%%

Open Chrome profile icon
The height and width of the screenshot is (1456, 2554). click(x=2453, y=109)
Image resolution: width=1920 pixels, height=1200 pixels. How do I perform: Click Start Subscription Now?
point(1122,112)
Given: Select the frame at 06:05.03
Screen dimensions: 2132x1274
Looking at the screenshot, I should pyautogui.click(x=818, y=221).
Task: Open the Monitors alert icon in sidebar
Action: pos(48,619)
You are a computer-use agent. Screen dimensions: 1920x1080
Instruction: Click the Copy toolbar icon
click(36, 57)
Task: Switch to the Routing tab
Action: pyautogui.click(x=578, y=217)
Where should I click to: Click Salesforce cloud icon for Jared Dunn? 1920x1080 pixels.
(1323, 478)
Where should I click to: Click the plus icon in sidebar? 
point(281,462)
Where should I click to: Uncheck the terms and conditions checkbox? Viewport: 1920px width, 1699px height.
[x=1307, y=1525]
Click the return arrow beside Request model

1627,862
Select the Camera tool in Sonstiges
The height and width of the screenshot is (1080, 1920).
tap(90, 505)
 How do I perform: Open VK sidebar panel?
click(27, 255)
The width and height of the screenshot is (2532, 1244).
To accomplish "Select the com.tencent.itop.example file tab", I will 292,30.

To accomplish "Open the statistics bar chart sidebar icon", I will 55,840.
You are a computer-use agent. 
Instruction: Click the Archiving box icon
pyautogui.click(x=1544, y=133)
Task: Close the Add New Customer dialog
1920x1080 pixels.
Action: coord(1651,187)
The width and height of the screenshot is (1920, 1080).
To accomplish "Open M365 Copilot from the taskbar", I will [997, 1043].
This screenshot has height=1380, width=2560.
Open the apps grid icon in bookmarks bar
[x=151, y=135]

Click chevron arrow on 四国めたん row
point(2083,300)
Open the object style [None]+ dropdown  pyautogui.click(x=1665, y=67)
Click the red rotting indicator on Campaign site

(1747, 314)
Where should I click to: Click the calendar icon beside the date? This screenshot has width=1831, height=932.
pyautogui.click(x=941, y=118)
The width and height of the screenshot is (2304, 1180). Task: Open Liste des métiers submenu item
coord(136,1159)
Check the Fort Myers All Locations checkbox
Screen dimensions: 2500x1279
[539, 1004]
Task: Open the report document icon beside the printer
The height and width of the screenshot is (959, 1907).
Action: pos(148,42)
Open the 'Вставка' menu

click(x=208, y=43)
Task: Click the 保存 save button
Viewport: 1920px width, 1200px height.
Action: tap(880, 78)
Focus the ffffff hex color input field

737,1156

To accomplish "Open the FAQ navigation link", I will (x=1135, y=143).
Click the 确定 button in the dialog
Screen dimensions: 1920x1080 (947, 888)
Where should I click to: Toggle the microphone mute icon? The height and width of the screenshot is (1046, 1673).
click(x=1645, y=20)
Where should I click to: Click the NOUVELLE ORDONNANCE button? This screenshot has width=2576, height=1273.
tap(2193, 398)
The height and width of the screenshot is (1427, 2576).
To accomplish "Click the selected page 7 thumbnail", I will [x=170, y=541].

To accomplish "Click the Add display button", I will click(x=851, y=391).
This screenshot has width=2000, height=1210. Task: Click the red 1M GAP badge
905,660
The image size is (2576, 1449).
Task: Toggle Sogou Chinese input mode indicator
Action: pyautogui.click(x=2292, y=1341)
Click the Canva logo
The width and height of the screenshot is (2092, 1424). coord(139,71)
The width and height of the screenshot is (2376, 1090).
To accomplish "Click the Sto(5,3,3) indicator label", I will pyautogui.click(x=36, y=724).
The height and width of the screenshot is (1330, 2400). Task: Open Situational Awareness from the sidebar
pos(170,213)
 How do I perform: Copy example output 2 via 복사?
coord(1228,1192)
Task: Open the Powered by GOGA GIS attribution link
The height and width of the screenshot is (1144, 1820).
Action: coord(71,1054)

%%

Would you set down all of the entries again, word for word?

Open Chrome profile icon
The height and width of the screenshot is (1456, 2554). click(x=2453, y=109)
Image resolution: width=1920 pixels, height=1200 pixels. How do I perform: Click Start Subscription Now?
point(1122,112)
Given: Select the frame at 06:05.03
Screen dimensions: 2132x1274
Looking at the screenshot, I should pyautogui.click(x=818, y=221).
Task: Open the Monitors alert icon in sidebar
Action: pos(48,619)
You are a computer-use agent. Screen dimensions: 1920x1080
Instruction: Click the Copy toolbar icon
click(36, 57)
Task: Switch to the Routing tab
Action: pyautogui.click(x=578, y=217)
Where should I click to: Click Salesforce cloud icon for Jared Dunn? 1920x1080 pixels.
(1323, 478)
Where should I click to: Click the plus icon in sidebar? 
point(281,462)
Where should I click to: Uncheck the terms and conditions checkbox? Viewport: 1920px width, 1699px height.
[x=1307, y=1525]
Click the return arrow beside Request model

1627,862
Select the Camera tool in Sonstiges
The height and width of the screenshot is (1080, 1920).
tap(90, 505)
 How do I perform: Open VK sidebar panel?
click(27, 255)
The width and height of the screenshot is (2532, 1244).
To accomplish "Select the com.tencent.itop.example file tab", I will 292,30.

To accomplish "Open the statistics bar chart sidebar icon", I will 55,840.
You are a computer-use agent. 
Instruction: Click the Archiving box icon
pyautogui.click(x=1544, y=133)
Task: Close the Add New Customer dialog
1920x1080 pixels.
Action: coord(1651,187)
The width and height of the screenshot is (1920, 1080).
To accomplish "Open M365 Copilot from the taskbar", I will [997, 1043].
This screenshot has height=1380, width=2560.
Open the apps grid icon in bookmarks bar
[x=151, y=135]

Click chevron arrow on 四国めたん row
point(2083,300)
Open the object style [None]+ dropdown  pyautogui.click(x=1665, y=67)
Click the red rotting indicator on Campaign site

(1747, 314)
Where should I click to: Click the calendar icon beside the date? This screenshot has width=1831, height=932.
pyautogui.click(x=941, y=118)
The width and height of the screenshot is (2304, 1180). Task: Open Liste des métiers submenu item
coord(136,1159)
Check the Fort Myers All Locations checkbox
Screen dimensions: 2500x1279
[539, 1004]
Task: Open the report document icon beside the printer
The height and width of the screenshot is (959, 1907).
Action: pos(148,42)
Open the 'Вставка' menu

click(x=208, y=43)
Task: Click the 保存 save button
Viewport: 1920px width, 1200px height.
Action: tap(880, 78)
Focus the ffffff hex color input field

737,1156

To accomplish "Open the FAQ navigation link", I will (x=1135, y=143).
Click the 确定 button in the dialog
Screen dimensions: 1920x1080 (947, 888)
Where should I click to: Toggle the microphone mute icon? The height and width of the screenshot is (1046, 1673).
click(x=1645, y=20)
Where should I click to: Click the NOUVELLE ORDONNANCE button? This screenshot has width=2576, height=1273.
tap(2193, 398)
The height and width of the screenshot is (1427, 2576).
To accomplish "Click the selected page 7 thumbnail", I will [x=170, y=541].

To accomplish "Click the Add display button", I will click(x=851, y=391).
This screenshot has width=2000, height=1210. Task: Click the red 1M GAP badge
905,660
The image size is (2576, 1449).
Task: Toggle Sogou Chinese input mode indicator
Action: pyautogui.click(x=2292, y=1341)
Click the Canva logo
The width and height of the screenshot is (2092, 1424). coord(139,71)
The width and height of the screenshot is (2376, 1090).
To accomplish "Click the Sto(5,3,3) indicator label", I will pyautogui.click(x=36, y=724).
The height and width of the screenshot is (1330, 2400). Task: Open Situational Awareness from the sidebar
pos(170,213)
 How do I perform: Copy example output 2 via 복사?
coord(1228,1192)
Task: Open the Powered by GOGA GIS attribution link
The height and width of the screenshot is (1144, 1820).
Action: coord(71,1054)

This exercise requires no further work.